I'm also about your size and narrowed my search down to Wilderness System Tarpon120. I ruled out Ocean Kayak Prowler13 because its seat arrangement did not allow my son to sit in front of me.


----------



## RedskinFan228 (Jun 28, 2004)

seasalt i went to those websites and looked and read about all of them and the tarpon 120 looks good. There are several I like but that one seems reasonably priced got good reviews. I will be looking for some used ones first.

Also I will check out all the types they have at the show this weekend.

Thanks for your help.


----------



## Mark G (Nov 15, 2004)

*Redskins fan*

I don't know if you have seen the comparison chart that Kayakfishingstuff.com has. It is an excellent comparison between different kayaks.

I am 5'11" and weigh 190. I have the OK prowler 13 and love it. I took it the OBX and had a blast paddling through the ocean surf. It is very sturdy in my opinion, but it is the only one I have ever tried, so I don't have anything to reference it against.
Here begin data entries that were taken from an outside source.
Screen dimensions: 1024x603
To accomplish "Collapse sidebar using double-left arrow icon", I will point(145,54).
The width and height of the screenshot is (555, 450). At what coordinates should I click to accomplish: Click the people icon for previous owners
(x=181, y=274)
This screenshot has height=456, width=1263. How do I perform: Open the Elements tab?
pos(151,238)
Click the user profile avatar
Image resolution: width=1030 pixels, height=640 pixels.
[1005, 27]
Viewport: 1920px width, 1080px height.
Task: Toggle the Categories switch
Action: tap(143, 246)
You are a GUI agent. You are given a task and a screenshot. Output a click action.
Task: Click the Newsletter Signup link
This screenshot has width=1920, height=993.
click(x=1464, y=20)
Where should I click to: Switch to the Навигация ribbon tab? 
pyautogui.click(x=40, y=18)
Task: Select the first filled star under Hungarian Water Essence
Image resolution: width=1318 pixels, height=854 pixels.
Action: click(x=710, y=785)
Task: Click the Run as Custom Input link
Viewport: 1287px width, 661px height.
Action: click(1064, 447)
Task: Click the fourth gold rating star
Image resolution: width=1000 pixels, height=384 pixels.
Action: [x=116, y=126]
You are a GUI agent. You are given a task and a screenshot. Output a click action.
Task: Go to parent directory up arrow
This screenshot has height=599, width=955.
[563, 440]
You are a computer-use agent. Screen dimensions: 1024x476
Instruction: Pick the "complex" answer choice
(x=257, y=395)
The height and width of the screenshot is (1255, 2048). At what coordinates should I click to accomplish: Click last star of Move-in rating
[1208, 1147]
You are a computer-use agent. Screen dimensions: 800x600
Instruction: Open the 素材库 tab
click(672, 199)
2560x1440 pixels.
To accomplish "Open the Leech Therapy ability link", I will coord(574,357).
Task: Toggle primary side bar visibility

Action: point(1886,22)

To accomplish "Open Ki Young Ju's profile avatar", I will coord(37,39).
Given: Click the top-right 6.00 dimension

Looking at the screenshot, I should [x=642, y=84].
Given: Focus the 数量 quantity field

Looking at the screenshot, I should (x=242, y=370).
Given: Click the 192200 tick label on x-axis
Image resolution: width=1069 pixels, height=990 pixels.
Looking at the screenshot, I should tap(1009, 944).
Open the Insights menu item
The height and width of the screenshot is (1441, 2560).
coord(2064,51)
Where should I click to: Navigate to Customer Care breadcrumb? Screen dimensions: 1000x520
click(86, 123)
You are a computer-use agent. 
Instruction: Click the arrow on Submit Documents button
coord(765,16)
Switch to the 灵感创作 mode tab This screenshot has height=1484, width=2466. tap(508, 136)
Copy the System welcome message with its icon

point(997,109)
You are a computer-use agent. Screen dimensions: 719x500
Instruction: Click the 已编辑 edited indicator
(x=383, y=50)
Your best bet will be the demo day to try out a variety and find what you like.

My .02. 

If the dealers don't have a prowler 13 on hand, you're welcome to demo mine. I plan on being there, weather permitting.


----------



## RedskinFan228 (Jun 28, 2004)

> If the dealers don't have a prowler 13 on hand, you're welcome to demo mine. I plan on being there, weather permitting.


Hey Surf Rat that is mighty nice of you I may have to take you up on that offer


----------



## Mark G (Nov 15, 2004)

*Redskins fan*

No problem, still haven't nailed down my plans, but if I make it I will be in a green GMC Safari van ( plate #YAT 8909) with a yellow Yak on top.

Hope to meet you there.


----------



## ruthless (Sep 5, 2003)

The manufacturers reps from Ocean Kayak, Hobie, Wilderness Systems, Perception/Dagger, and Old Town will be there.


----------



## RedskinFan228 (Jun 28, 2004)

thanks Cat if you are there i will find you. I will be driving a iszuzu rodeo bule and grey with a ******* tire cover on the back


ruthless thanks for the update look forward to seeing the demo's


----------